▶ _Task_
List every line below that contains the word "height", copying each one in full.

□ □ □ □ □

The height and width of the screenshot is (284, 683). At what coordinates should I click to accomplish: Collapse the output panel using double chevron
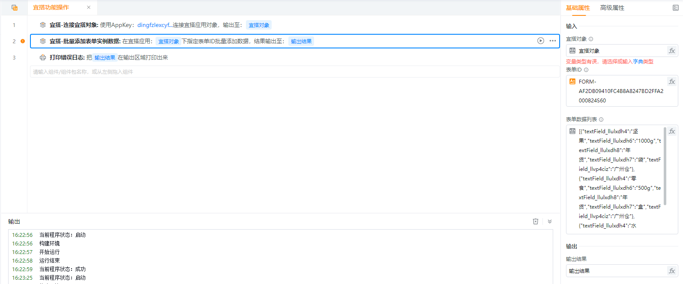550,221
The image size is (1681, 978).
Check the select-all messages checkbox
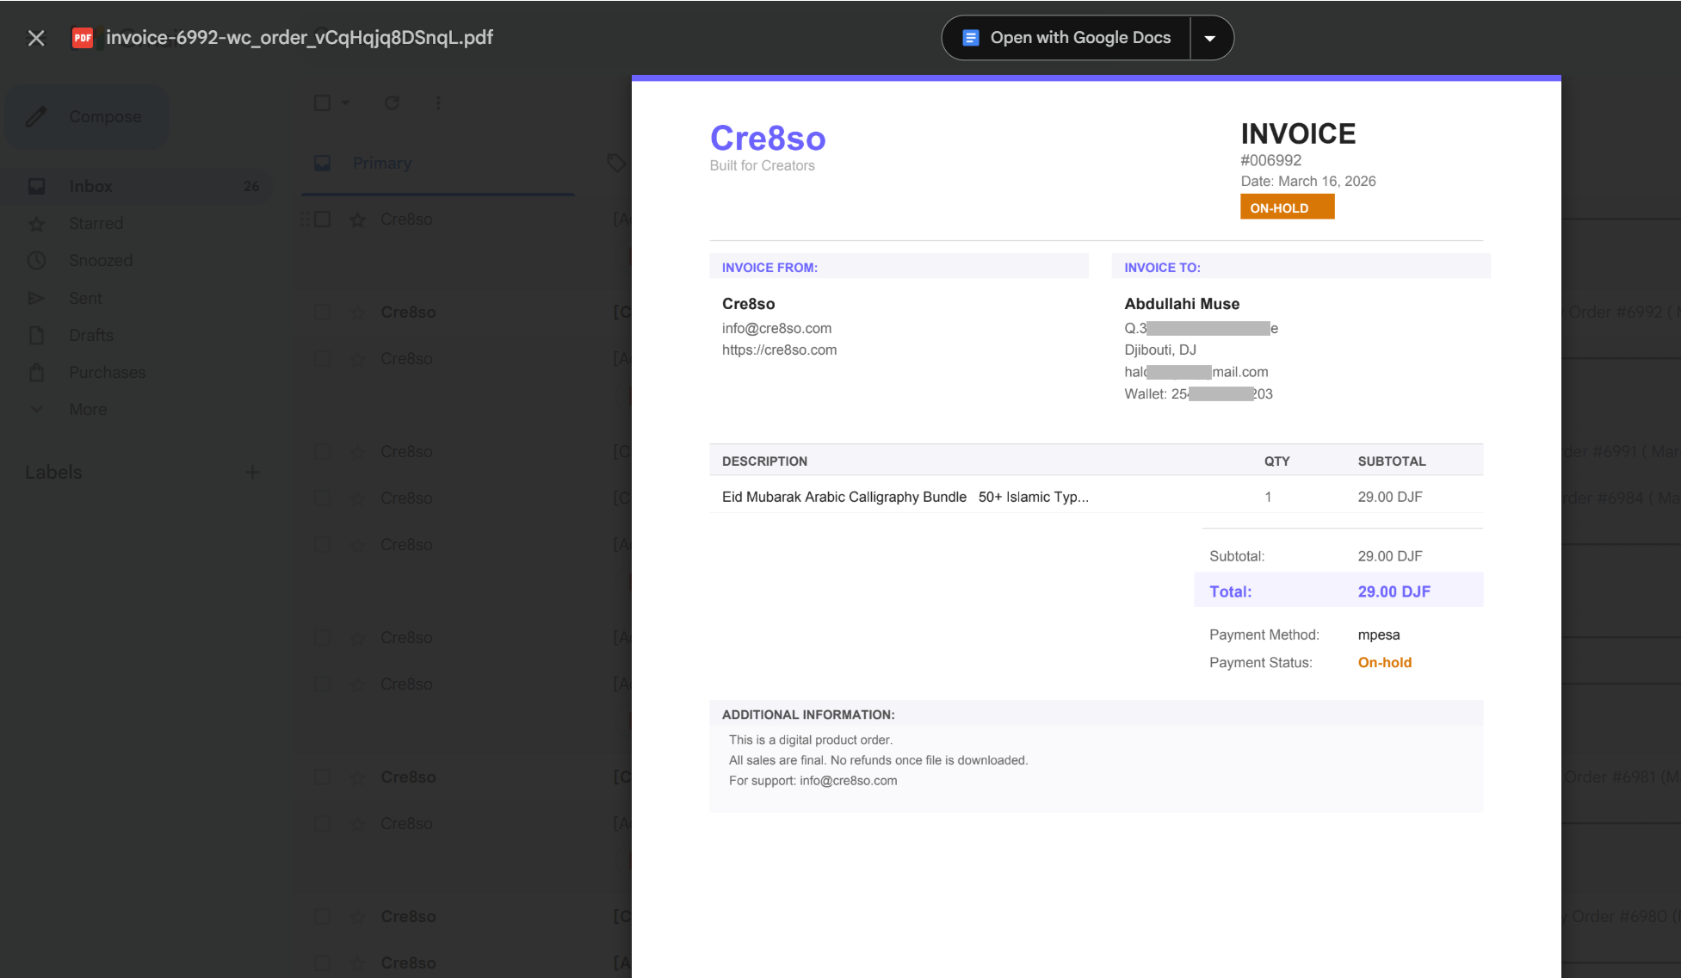tap(320, 102)
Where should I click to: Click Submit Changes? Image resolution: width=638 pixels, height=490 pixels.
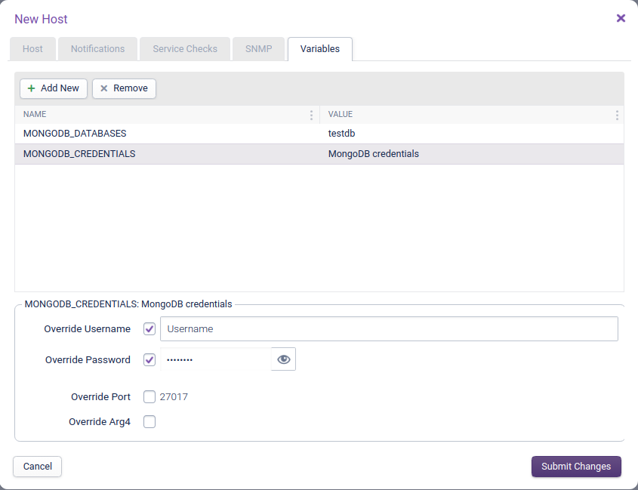click(x=575, y=466)
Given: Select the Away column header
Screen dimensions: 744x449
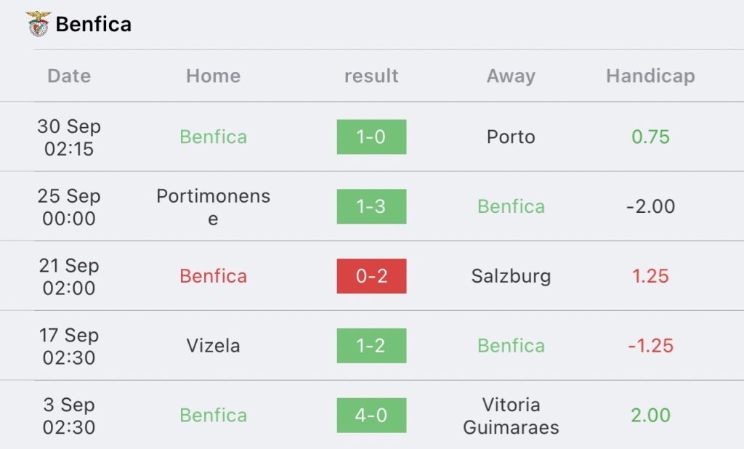Looking at the screenshot, I should click(511, 76).
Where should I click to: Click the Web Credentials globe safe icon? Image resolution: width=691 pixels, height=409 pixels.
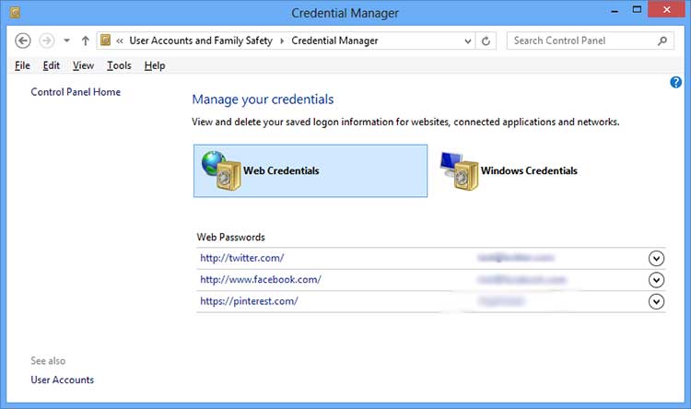220,170
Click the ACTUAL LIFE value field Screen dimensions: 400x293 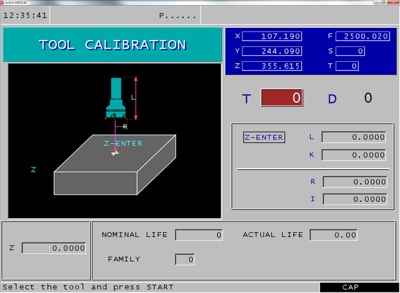[333, 235]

□ □ □ □ □

▶ _Correct output_
The height and width of the screenshot is (284, 683). At what coordinates should I click to accomplish: Collapse the output panel using double chevron
Where should I click to: Click Submit Changes? Image resolution: width=638 pixels, height=490 pixels.
Where should I click to: Click the Web Credentials globe safe icon? Image resolution: width=691 pixels, height=409 pixels.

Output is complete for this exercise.